Solved – Optimism bias – estimates of prediction error

biaserrorvalidation

The book Elements of Statistical Learning (available in PDF online) discusses the optimisim bias (7.21, page 229). It states that the optimism bias is the difference between the training error and the in-sample error (error observed if we sample new outcome values at each of the original training points) (per below).

enter image description here

Next, it states this optimism bias ($\omega$) is equal to the covariance of our estimated y values and the actual y values (formula per below).
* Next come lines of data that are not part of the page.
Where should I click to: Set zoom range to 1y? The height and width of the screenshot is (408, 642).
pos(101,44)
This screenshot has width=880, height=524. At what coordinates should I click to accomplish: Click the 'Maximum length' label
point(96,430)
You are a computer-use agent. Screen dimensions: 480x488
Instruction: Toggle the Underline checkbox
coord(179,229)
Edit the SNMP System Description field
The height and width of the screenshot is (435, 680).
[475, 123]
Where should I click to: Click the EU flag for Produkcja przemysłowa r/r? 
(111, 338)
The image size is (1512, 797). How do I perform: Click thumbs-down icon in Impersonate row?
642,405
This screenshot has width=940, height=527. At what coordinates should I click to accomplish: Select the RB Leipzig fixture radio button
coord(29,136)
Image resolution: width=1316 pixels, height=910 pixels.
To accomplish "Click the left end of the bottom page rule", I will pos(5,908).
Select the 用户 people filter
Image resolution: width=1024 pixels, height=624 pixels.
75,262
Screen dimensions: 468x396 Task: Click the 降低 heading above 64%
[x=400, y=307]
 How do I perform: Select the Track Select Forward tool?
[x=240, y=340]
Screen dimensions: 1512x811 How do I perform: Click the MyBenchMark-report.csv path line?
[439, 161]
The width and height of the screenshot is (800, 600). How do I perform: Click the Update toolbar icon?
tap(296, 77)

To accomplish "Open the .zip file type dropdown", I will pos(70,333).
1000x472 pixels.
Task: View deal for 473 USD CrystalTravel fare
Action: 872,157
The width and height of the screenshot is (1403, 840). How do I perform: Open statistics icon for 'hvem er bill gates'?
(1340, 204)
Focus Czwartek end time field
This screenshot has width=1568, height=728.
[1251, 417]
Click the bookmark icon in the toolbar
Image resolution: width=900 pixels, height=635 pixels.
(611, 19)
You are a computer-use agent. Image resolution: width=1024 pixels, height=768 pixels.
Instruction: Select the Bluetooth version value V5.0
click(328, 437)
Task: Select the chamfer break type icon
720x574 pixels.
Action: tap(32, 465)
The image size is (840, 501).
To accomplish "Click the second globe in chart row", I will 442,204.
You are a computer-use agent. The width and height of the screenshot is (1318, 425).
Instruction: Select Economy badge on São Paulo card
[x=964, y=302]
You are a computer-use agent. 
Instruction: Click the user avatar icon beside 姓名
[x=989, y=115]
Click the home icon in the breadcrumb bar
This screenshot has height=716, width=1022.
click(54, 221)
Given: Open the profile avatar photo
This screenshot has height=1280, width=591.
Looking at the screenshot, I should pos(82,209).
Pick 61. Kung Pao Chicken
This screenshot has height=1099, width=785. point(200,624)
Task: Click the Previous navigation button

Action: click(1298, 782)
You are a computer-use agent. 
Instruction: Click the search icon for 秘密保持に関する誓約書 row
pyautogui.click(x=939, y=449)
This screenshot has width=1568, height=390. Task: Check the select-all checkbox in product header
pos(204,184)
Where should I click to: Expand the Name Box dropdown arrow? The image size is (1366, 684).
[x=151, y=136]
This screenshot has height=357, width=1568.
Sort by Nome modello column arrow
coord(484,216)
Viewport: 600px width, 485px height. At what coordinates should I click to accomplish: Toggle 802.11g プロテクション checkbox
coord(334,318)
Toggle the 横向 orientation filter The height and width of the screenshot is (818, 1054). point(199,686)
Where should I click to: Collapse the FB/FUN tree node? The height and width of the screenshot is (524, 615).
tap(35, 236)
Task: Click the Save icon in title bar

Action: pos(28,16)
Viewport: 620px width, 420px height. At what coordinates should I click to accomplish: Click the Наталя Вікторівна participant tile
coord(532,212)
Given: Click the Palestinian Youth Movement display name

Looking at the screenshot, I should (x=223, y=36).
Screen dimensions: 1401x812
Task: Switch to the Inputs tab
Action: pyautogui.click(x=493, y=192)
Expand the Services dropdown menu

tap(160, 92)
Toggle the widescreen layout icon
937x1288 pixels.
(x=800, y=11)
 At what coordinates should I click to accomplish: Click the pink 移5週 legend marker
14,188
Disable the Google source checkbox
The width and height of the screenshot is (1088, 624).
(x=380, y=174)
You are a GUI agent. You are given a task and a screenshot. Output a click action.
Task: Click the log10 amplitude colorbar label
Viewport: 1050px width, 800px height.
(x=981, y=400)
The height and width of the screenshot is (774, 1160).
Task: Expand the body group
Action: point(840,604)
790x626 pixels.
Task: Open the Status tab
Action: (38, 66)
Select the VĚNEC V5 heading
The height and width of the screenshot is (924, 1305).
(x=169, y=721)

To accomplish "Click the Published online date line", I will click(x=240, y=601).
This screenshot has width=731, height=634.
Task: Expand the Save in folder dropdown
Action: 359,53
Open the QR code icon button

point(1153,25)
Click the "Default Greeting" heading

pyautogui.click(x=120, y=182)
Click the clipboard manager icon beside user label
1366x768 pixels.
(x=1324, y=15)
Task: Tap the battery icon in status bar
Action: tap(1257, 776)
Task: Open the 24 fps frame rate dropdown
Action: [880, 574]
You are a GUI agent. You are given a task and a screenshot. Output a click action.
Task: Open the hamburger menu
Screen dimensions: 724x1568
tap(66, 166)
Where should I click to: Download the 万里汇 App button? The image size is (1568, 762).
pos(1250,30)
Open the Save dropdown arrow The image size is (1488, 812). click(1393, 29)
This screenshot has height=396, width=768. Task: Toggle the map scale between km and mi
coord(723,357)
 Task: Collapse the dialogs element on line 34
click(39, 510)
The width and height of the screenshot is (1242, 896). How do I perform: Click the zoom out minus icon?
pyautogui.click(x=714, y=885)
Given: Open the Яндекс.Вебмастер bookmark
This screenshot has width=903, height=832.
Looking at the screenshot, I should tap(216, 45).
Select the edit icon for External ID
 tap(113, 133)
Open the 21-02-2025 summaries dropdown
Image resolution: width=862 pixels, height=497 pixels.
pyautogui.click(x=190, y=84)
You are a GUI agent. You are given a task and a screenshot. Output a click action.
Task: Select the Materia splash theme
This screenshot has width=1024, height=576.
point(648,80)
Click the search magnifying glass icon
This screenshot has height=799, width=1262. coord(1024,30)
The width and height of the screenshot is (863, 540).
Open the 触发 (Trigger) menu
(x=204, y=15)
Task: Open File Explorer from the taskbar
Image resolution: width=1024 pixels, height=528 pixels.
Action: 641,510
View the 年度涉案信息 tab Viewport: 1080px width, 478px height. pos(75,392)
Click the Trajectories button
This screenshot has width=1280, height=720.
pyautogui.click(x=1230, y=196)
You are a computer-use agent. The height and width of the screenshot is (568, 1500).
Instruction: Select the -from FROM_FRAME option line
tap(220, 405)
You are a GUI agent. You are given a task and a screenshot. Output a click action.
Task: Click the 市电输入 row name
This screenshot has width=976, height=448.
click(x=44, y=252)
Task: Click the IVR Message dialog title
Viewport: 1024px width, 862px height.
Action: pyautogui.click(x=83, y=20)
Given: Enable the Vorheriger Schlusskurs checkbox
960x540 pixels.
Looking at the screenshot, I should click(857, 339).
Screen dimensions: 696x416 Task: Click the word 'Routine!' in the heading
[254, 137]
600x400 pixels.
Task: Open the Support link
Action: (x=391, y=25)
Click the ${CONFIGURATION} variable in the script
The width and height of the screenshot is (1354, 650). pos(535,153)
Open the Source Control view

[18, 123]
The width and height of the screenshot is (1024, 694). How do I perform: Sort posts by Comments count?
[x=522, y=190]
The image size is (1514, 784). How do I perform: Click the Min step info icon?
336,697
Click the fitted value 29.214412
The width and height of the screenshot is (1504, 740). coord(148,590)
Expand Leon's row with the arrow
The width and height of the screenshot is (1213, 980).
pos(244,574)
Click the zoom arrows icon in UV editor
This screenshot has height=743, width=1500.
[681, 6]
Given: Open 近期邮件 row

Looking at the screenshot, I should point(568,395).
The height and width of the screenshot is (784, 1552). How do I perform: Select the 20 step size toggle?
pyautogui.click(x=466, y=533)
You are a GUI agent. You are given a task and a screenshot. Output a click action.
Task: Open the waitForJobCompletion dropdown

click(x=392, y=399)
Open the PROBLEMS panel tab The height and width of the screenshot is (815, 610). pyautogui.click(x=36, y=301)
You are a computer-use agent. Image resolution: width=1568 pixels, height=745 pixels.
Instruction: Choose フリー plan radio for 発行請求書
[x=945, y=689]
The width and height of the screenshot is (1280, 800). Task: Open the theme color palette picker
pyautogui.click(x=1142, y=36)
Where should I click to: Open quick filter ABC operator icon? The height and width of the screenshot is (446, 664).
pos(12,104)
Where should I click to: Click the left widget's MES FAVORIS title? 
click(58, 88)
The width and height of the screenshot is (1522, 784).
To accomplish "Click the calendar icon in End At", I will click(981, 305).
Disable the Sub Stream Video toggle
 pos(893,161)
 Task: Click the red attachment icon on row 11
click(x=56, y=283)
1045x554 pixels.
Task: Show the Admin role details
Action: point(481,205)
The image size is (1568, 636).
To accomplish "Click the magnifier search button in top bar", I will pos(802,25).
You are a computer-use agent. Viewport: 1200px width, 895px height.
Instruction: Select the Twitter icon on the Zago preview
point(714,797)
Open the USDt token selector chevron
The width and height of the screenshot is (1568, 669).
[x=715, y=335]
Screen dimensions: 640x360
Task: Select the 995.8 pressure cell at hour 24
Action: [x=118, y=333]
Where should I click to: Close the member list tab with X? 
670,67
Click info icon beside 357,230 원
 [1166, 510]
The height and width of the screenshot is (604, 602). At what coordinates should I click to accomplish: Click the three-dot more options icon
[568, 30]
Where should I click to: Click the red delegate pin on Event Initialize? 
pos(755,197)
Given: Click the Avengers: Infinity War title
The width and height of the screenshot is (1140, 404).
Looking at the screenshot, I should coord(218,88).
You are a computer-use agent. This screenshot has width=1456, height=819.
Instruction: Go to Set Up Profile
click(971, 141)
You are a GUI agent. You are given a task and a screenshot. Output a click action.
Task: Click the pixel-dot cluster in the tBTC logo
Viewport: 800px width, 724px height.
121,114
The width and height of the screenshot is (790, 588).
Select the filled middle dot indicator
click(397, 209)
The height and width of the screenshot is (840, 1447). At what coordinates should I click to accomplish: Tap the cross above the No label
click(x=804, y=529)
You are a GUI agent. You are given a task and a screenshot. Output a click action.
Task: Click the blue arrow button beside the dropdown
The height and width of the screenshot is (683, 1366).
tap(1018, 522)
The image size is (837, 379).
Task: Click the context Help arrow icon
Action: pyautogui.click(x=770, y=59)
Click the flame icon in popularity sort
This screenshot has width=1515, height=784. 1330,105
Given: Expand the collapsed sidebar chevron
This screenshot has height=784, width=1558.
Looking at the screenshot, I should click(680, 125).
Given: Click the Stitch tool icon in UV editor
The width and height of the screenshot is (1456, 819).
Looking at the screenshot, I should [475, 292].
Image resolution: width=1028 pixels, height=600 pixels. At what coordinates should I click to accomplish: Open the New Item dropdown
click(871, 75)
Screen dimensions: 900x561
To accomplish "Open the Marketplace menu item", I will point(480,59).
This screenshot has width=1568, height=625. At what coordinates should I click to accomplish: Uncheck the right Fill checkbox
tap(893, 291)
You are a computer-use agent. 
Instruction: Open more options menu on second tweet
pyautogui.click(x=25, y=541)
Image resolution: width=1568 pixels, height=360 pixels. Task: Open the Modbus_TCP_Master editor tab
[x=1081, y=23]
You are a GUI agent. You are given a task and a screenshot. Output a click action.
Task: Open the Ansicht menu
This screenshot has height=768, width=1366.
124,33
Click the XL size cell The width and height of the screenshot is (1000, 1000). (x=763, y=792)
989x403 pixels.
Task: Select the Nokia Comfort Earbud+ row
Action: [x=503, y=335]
I have trouble understanding why this formula indicates the optimism bias; naively i would have thought that a strong covariance between actual $y$ and predicted $y$ merely describes accuracy – not optimism. Let me know if someone can help with the derivation of the formula or share the intuition.

enter image description here

Best Answer

Let's start with the intuition.

There's nothing wrong with using $y_i$ to predict $\hat{y}_i$. In fact, not using it would mean we are throwing away valuable information. However the more we depend on the information contained in $y_i$ to come up with our prediction, the more overly optimistic our estimator will be.

On one extreme, if $\hat{y}_i$ is just $y_i$, you'll have perfect in sample prediction ($R^2 = 1$), but we're pretty sure the out-of-sample prediction is gonna be bad. In this case (it's easy to check by yourself), the degrees of freedom will be $df(\hat{y}) = n$.

On the other extreme, if you use the sample mean of $y$: $y_i = \hat{y_i} = \bar{y}$ for all $i$, then your degrees of freedom will just be 1.

Check this nice handout by Ryan Tibshirani for more details on this intuition


Now a similar proof to the other answer, but with a bit more explanation

Remember that, by definition, the average optimism is:

$$ \omega = E_y (Err_{in} - \overline{err}) $$

$$ = E_y \left( {1 \over N} \sum_{i=1}^N E_{Y^0} \left[ L(Y_i^0, \hat{f} (x_i) \; |\; T) \right] - {1 \over N} \sum_{i=1}^N L(y_i, \hat{f} (x_i) ) \right)$$

Now use a quadratic loss function and expand the squared terms:

$$ = E_y \left( {1 \over N} \sum_{i=1}^N E_{Y^0} \left[ (Y_i^0 - \hat{y}_i)^2 \right] - {1 \over N} \sum_{i=1}^N (y_i - \hat{y}_i)^2 ) \right)$$

$$ = {1 \over N} \sum_{i=1}^N\left( E_y E_{Y^0}[(Y_i^0)^2] + E_y E_{Y^0} [\hat{y}_i^2] -2 E_y E_{Y^0} [Y_i^0 \hat{y}_i] - E_y[y_i^2] - E_y[\hat{y}_i^2] + 2E[y_i \hat{y}_i] \right)$$

use $E_y E_{Y^0}[(Y_i^0)^2] = E_y[y_i^2]$ to replace:

$$ = {1 \over N}\sum_{i=1}^N \left( E_y[y_i^2] + E_y[\hat{y_i}^2] -2 E_y [y_i] E_y[ \hat{y}_i] - E_y[y_i^2] - E_y[\hat{y}_i^2] + 2E[y_i \hat{y}_i] \right)$$

$$ = {2 \over N} \sum_{i=1}^N \left( E[y_i \hat{y}_i] - E_y [y_i] E_y[ \hat{y}_i] \right)$$

To finish, note that $Cov(x, w) = E[xw] - E[x]E[w]$, which yields:

$$ = {2 \over N} \sum_{i=1}^N Cov(y_i, \hat{y}_i) $$